§ TEXT BLOCK:
[Start]
- Born: Maximino Arciniega Jr. Chicago, Illinois, U.S.
- Education: Columbia College Chicago

= Max Arciniega =

American actor

 Maximino Arciniega Jr. is an American actor, best known for his portrayal of Domingo Gallardo "Krazy-8" Molina in the crime drama television series Breaking Bad and its prequel spin-off Better Call Saul.

A native of the Northwest side of Chicago, Arciniega graduated from the Columbia College Chicago. In 2020, he opened an acting school in Chicago.

== Early life and career ==
According to official data, Arciniega was born in Chicago, Illinois, to Mexican immigrants. He grew up in the Hermosa neighborhood in the northwest side of Chicago, and attended Steinmetz High School. He graduated from Columbia College Chicago with a B.A. in theater. Arciniega gained fame after playing drug dealer Krazy-8 in the first season of AMC crime drama Breaking Bad, a role he reprised in the spinoff/prequel series Better Call Saul. He has also made appearances in The Barber (2014), Hard Luck Love Song (2020), and Old Henry (2021). In 2020, Arciniega opened the MA School of Acting in Chicago.
[End]
§ EXTRACTED RECORDS:
[Start]
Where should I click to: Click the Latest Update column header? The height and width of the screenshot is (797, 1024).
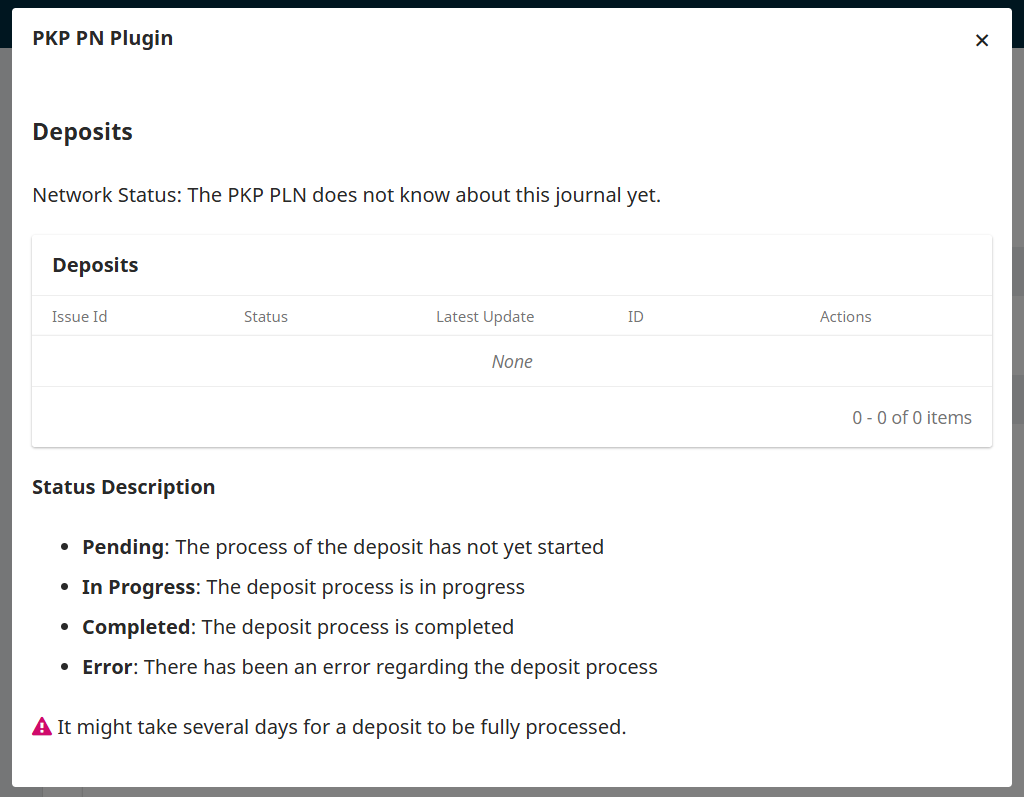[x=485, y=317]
[End]
[Start]
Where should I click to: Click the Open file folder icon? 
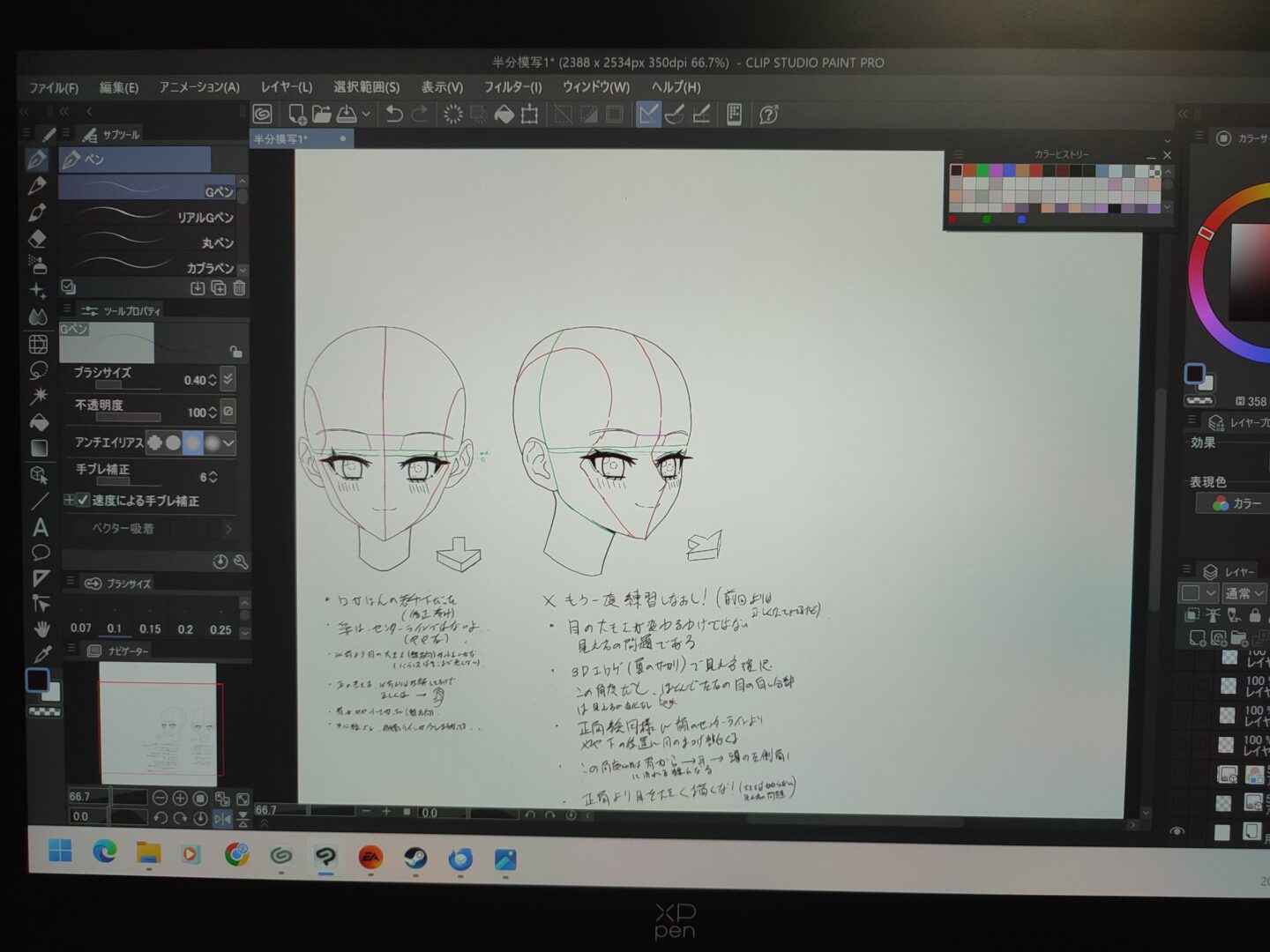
[End]
[Start]
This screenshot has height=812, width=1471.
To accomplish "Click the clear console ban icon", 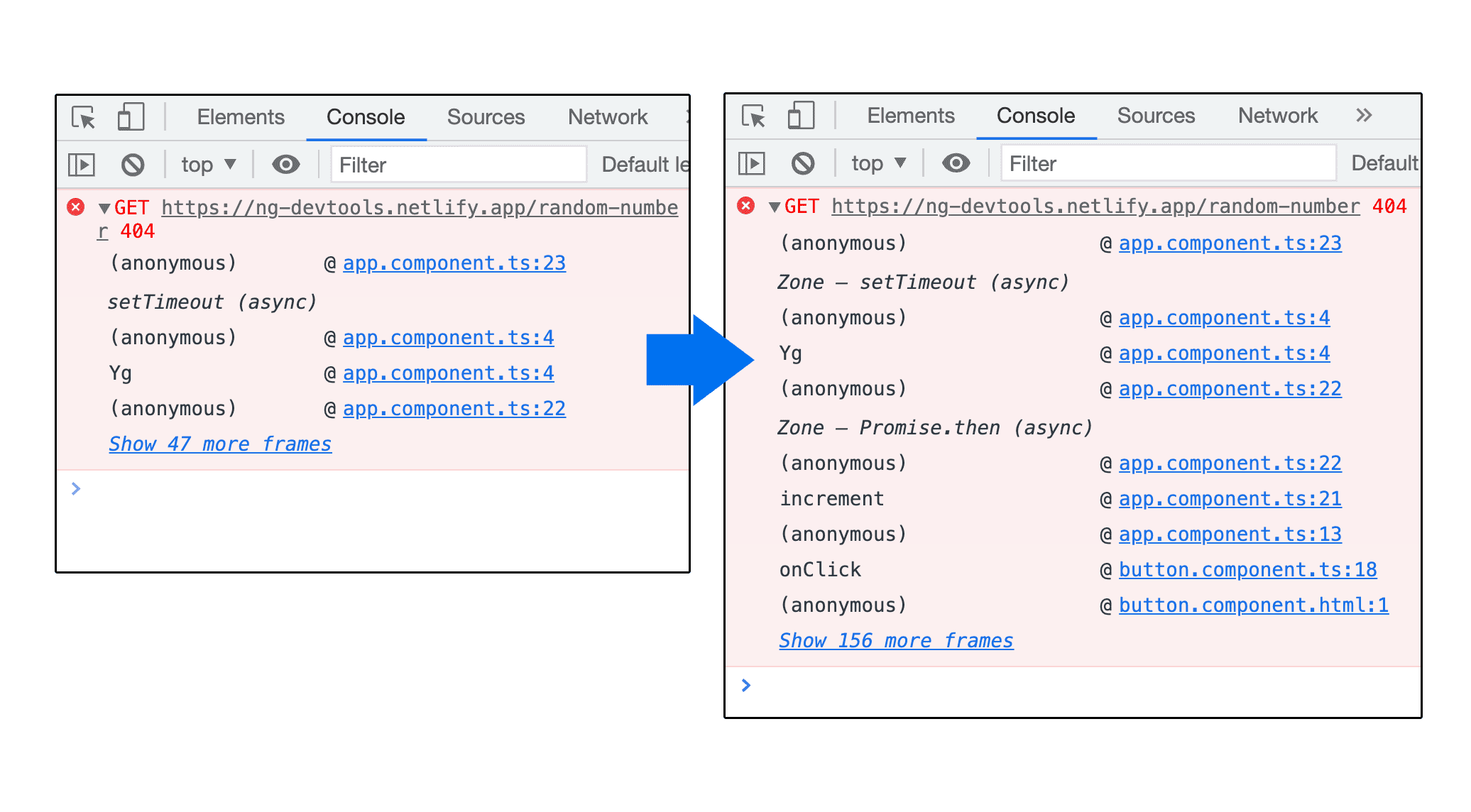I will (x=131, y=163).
[End]
§ EXERCISE SET:
#1 Copy out the stretch of the Max Arciniega text from "- Education: Columbia" through "school in Chicago.", swapping "acting school" for "theater school".
#2 Which high school did Arciniega attend, according to the Max Arciniega text?
These records come from a separate source, not from the Max Arciniega text.

§ EXPECTED RESPONSES:
#1
- Education: Columbia College Chicago

= Max Arciniega =

American actor

 Maximino Arciniega Jr. is an American actor, best known for his portrayal of Domingo Gallardo "Krazy-8" Molina in the crime drama television series Breaking Bad and its prequel spin-off Better Call Saul.

A native of the Northwest side of Chicago, Arciniega graduated from the Columbia College Chicago. In 2020, he opened an theater school in Chicago.

#2 Steinmetz High School